Peters, a former LA attorney, believed that Honda negligently misled Civic Hybrid owners with fuel economy claims of 50 miles per gallon (the best mileage she claims she ever achieved was 42 mpg and following a software update, this dropped to around 30 mpg). When she got wind, that, in terms of a settlement for the issue, Honda was prepared to pay around $100 in rebate coupons towards the purchase of a new vehicle for Civic Hybrid customers, while it’s trial lawyers earned some $8.5 million, she filed suit.
Given her background, Peters chose to take the case to Small Claims Court, knowing full well that under California law, Honda would be unable to bring in a team of highly paid lawyers to defend its position.
Now, we’ve heard that Peters successfully won her court case and has been awarded damages of $9,867.19 (the maximum amount allowed in small claims court is $10,000). The outcome of this case could have a major impact on class action suits and cases handled through Small Claims Court, since it illustrates that well-informed plaintiffs have every chance of being vindicated in their disputes against large corporations.
However, despite winning her case, there are those who believe Peters might have a hard time collecting the money; Honda says it disagrees with the ruling that it negligently misled Peters over fuel economy claims and is now taking the case to the LA County Superior Court, where its highly paid legal team are permitted to challenge the Small Claims verdict.

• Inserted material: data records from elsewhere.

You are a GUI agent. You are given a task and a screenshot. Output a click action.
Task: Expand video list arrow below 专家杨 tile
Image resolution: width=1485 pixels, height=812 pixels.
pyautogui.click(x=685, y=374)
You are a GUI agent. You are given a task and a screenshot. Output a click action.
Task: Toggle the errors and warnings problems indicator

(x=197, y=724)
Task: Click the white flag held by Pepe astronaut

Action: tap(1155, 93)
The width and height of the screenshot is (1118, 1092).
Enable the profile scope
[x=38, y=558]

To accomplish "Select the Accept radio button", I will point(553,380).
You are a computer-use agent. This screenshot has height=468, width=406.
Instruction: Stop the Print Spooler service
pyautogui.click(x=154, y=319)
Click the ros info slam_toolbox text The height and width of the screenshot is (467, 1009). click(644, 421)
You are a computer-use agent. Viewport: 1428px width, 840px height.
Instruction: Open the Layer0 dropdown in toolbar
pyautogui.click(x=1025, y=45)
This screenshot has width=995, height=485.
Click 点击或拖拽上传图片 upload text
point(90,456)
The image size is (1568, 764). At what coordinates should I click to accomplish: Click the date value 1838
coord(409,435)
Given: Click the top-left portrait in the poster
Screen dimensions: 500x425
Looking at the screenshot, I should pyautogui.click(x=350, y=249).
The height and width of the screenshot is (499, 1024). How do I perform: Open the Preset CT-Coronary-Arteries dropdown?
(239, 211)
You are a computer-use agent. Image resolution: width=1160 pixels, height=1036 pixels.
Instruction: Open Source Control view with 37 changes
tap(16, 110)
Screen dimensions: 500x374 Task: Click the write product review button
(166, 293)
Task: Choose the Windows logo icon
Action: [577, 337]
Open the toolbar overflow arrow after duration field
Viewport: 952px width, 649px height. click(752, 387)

Nonetheless, Peters says she isn’t done and wants other Civic Hybrid owners to file similar claims to her own, believing that, by facing multiple Small Claims suits in the state of California, Honda will have a multi-front legal battle on its hands, rendering it difficult if not impossible to mount a successful counter attack. Peters also says she’ll reactivate her state law license so she can represent other Civic Hybrid owners in court.